::: Textauszug

Dieser Internet-Auftritt kann nach dem Tod des Webmasters, Peter Strutynski, bis auf Weiteres nicht aktualisiert werden. Er steht jedoch weiterhin als Archiv mit Beiträgen aus den Jahren 1996 – 2015 zur Verfügung.

"Unser Beitrag wird respektiert"

Außenminister Frank-Walter Steinmeier in einem FR-Interview: Über Afghanistan, die EU, die UNO und den Nahen Osten

Im Interview mit der "Frankfurter Rundschau" spricht Außenminister Frank-Walter Steinmeier über das deutsche Engagement in Afghanistan und die Friedenschancen in Nahost. Weiteres Thema ist die Rolle Deutschlands während der EU-Ratspräsidentschaft und dem G8-Vorsitz. Wir dokumentieren das Interview im Wortlaut.



Frankfurter Rundschau: Herr Steinmeier, hat Deutschlands beliebtester Minister im nächsten Jahr den schwierigsten Job?

Frank-Walter Steinmeier: Im ersten Halbjahr, wenn wir Deutschen die Ratspräsidentschaft in der Europäischen Union haben, werden wir mit einer ungewohnten Vielzahl von internationalen Konflikten konfrontiert sein, zu denen die EU nicht nur eine Meinung haben muss. Entweder ist sie schon selbst engagiert, oder sie muss eigene Vorschläge zur Beruhigung machen. Hinzu kommt unsere innere Verfasstheit: Die EU muss eine der tiefsten inneren Krisen seit Bestehen überwinden.

Frankfurter Rundschau: Die Vereinten Nationen verlieren an Autorität, die EU laboriert an ihrer inneren Verfassung, die US-Außenpolitik ist blockiert: Versagen die gewohnten Instrumente?

Steinmeier: Mit Ihrer Analyse stimme ich in einem Punkt überhaupt nicht überein, bei den Vereinten Nationen. Die UN sind inzwischen weltweit derart engagiert, dass daraus eher ein Problem der Überforderung als mangelnder Autorität erwächst. Aber wir stehen nach meiner festen Überzeugung vor einer Renaissance des Multilateralismus, weil andere Lösungsformen internationaler Konflikte sich nicht bewährt haben.

Frankfurter Rundschau: Welche Rolle kann Deutschland mit seiner Führungsposition durch den Vorsitz in der EU und der G-8 spielen?

Steinmeier: Unsere Rolle hängt nicht so sehr von formalen Positionen ab. Wir sind auch bisher der Verantwortung nicht ausgewichen, wenn in kritischen Situationen die Staatengemeinschaft und damit auch Deutschland gefordert waren. Das war in Afghanistan so, das gilt für die Stabilisierungsmission im Kongo und erst Recht im Nahen Osten, beim vielleicht schwerwiegendsten Konflikt dieses Jahres.

::::::
::: Daten

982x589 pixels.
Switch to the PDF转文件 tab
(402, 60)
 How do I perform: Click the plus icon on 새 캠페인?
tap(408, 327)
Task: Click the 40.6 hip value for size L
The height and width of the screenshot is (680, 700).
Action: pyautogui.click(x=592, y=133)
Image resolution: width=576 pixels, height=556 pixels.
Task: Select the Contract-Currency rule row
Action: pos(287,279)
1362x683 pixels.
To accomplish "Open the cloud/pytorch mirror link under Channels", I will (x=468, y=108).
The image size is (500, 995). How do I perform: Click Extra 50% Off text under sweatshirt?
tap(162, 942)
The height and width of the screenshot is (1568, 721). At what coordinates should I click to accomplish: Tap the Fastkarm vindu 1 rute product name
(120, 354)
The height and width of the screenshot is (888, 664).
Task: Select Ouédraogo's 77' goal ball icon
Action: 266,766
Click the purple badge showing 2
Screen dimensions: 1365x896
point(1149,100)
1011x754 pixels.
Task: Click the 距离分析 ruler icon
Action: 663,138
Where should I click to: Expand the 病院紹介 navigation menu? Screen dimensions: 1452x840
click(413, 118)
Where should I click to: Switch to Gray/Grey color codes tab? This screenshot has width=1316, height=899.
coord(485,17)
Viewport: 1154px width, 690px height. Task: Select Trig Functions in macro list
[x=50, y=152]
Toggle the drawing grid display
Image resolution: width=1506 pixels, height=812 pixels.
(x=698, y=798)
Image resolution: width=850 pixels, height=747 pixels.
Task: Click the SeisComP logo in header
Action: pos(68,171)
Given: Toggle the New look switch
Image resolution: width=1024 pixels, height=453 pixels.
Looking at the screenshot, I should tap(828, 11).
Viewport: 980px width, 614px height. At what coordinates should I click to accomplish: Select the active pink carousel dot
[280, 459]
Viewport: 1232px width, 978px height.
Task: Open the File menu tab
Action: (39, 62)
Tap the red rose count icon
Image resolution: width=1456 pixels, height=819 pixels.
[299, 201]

::::::

- _Aufgaben_:
a) Beantworte anhand des Steinmeier-Interviews kurz:
(i) In welchem Punkt stimmt Steinmeier der Analyse der Zeitung überhaupt nicht zu?
(ii) Was für ein Problem entsteht laut Steinmeier aus dem weltweiten Einsatz der UN?
(iii) Wo findet die Stabilisierungsmission statt, die er nennt?
b) Führe das Steinmeier-Interview über Afghanistan, die EU und den Nahen Osten nach seiner letzten Antwort weiter.
Die Datensätze kommen aus einer anderen Quelle.

- _Lösungen_:
a)
(i) Bei den Vereinten Nationen.
(ii) Eher ein Problem der Überforderung als mangelnder Autorität.
(iii) Im Kongo.

b)
Frankfurter Rundschau: Am heutigen Dienstagabend beginnt in Riga der Nato-Gipfel. Laut Bundeskanzlerin Angela Merkel muss das Bündnis zentrales Forum eines strategischen transatlantischen Dialogs sein. Wird sich das in der lettischen Hauptstadt bemerkbar machen?

Steinmeier: Das hat sich auch schon vor dem Gipfel bemerkbar gemacht, etwa auf der jüngsten Außenminister-Sitzung der Nato. Dort wurde der Anstoß gegeben zur Fortentwicklung des Engagements in Afghanistan durch einen verstärkten zivilen Anteil. In den Nato-Gremien finden substanzielle Diskussionen statt – wenn sie auch nicht immer in die Schlagzeilen kommen.

Frankfurter Rundschau: Dort läuft statt dessen die Nato-Diskussion, ob die Deutschen sich in Afghanistan wegducken. Zeigt das nicht, wie wenig ausdiskutiert diese Militäreinsätze sind und wie schnell ein Gegeneinander zwischen den Nato-Partnern entstehen kann?

Steinmeier: Jüngste Zeitungsberichte und vielleicht auch der eine oder andere Debattenbeitrag auf der Nato-Parlamentarierversammlung in Kanada sind das eine. Andererseits habe ich aber in Vorbereitung auf den Nato-Gipfel in Riga selbst mit vielen Außenministern gesprochen. Was sie mir sagen, entspricht überhaupt nicht dem, was öffentlich jetzt diskutiert wird. Dass hier ein Spiel vorbereitet werden soll, bei dem Deutschland den Schwarzen Peter bekommt, kann ich überhaupt nicht bestätigen. Unser Beitrag wird respektiert. Ich verweise auch sehr selbstbewusst darauf, dass unsere Philosophie, neben das notwendige militärische Engagement immer auch ein paralleles ziviles Engagement zu setzen, der richtige Weg ist.

Frankfurter Rundschau: Bedeutet diese deutsche Vorwärtsverteidigung nicht auch: Andere denken zu sehr rein militärisch?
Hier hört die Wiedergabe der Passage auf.